Yes, Buddhism says that the mind and the physical basis for mind are inseparable. Even in the formless realms, there’s some sort of subtle energy that is associated with mind. And beings cannot live without an environment in which to live. You can’t have an environment with no beings or have beings with no environment. There can be the environment of the sun and so on with no beings actually living on the sun. That’s something else. 

And there’s evolution. So, in a world system, there will be a certain point when there are no beings in that world system. But within the totality of all universes, there will always be mind and not just biology but also physical places. Mind has to be somewhere. So, Buddhism is very holistic in that sense. They don’t speak in terms of a transcendent type of presentation in a very absolutist type of way like with a collective unconscious, although, maybe you can find some Buddhist philosophers that tend somewhat in that direction.  

OK. We only have a few more minutes, so why don’t we reflect on this verse rather than go onto the next.

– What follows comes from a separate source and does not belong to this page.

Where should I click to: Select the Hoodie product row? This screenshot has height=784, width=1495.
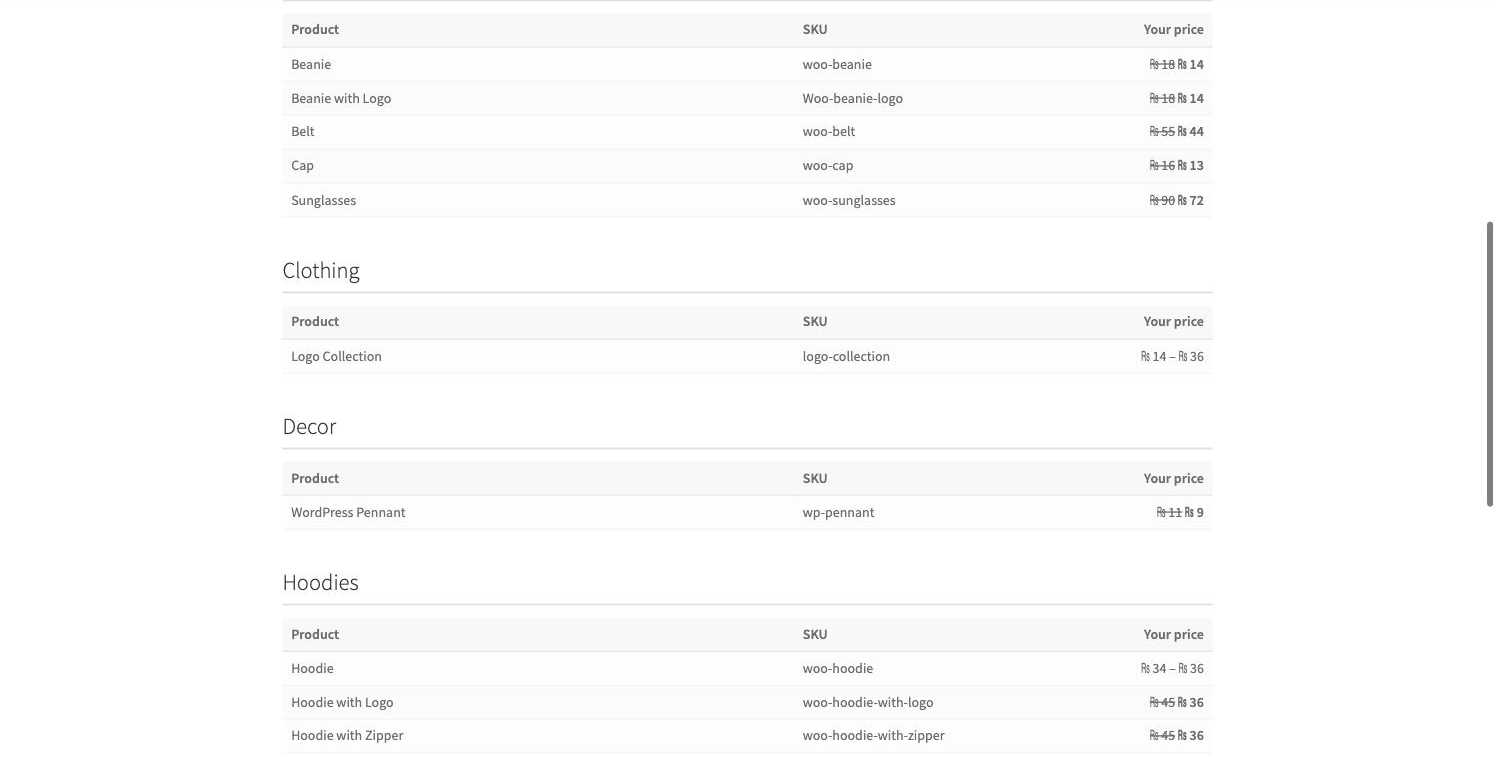click(747, 668)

[67] Each (being) has drunk more milk than in (all) the four oceans, and still, with the succeeding samsaric (rebirths) of ordinary beings, there’s a much greater amount than that to be drunk.

When you think about this, think about the object or person or affection or love or whatever it is that you are most attached to and about whether there is a possibility that you will ever have enough if it? If there isn’t, then what’s the point of this obsession? What is your attitude toward it? OK?

So, we’ve looked at the first two types of suffering of samara. The first is that there is no certainty of the status of others. We see that especially when we think in terms of countless lifetimes. Why am I so attached to the people of this lifetime? Why am I so attached to the type of relationships that I have with them in this lifetime? There’s no certainty. I have these friends in this lifetime, these people that I’m related to, these relatives, these people that I have difficult relationships within this lifetime, and next lifetime, it’s going to be a different set. And even if it’s the same beings, the relationship will be different. So, why be so caught up in the situation now? It’s almost like a roll of the dice, isn’t it? Why am I so caught up with a hand in cards… with this hand of cards, with this roll of the dice? It’s going to be different beings, different situation. There’s no certainty. It’s not going to last; it’s always going to change. 

Even with the second type of suffering, the friends that I have now, I’m never going to have enough – never enough good times with them, never enough affection with them, never enough “I love you.” It’s never going to be enough. So, again, this whole thing is stupid, it’s boring. I’d like to get out of this. It just produces suffering. What is the suffering? The suffering is the ups and downs. Sometimes I’m so depressed because I’m not getting what I want. Other times I’m happy, but it doesn’t last, and then I’m frustrated. And what’s the basis for it? The all-pervasive affecting suffering of this continuing samsaric rebirth and the influence of karma and the disturbing emotions that bring that karma about and that activate that karma. I want to get out of that, to be free from all of this – so, renunciation. 

Actually, the word “renunciation” in Tibetan (nges-'byung) isn’t really what the word means in English. The word literally means “determination,” the determination to be free. Your mind is determined to give this up and to attain liberation.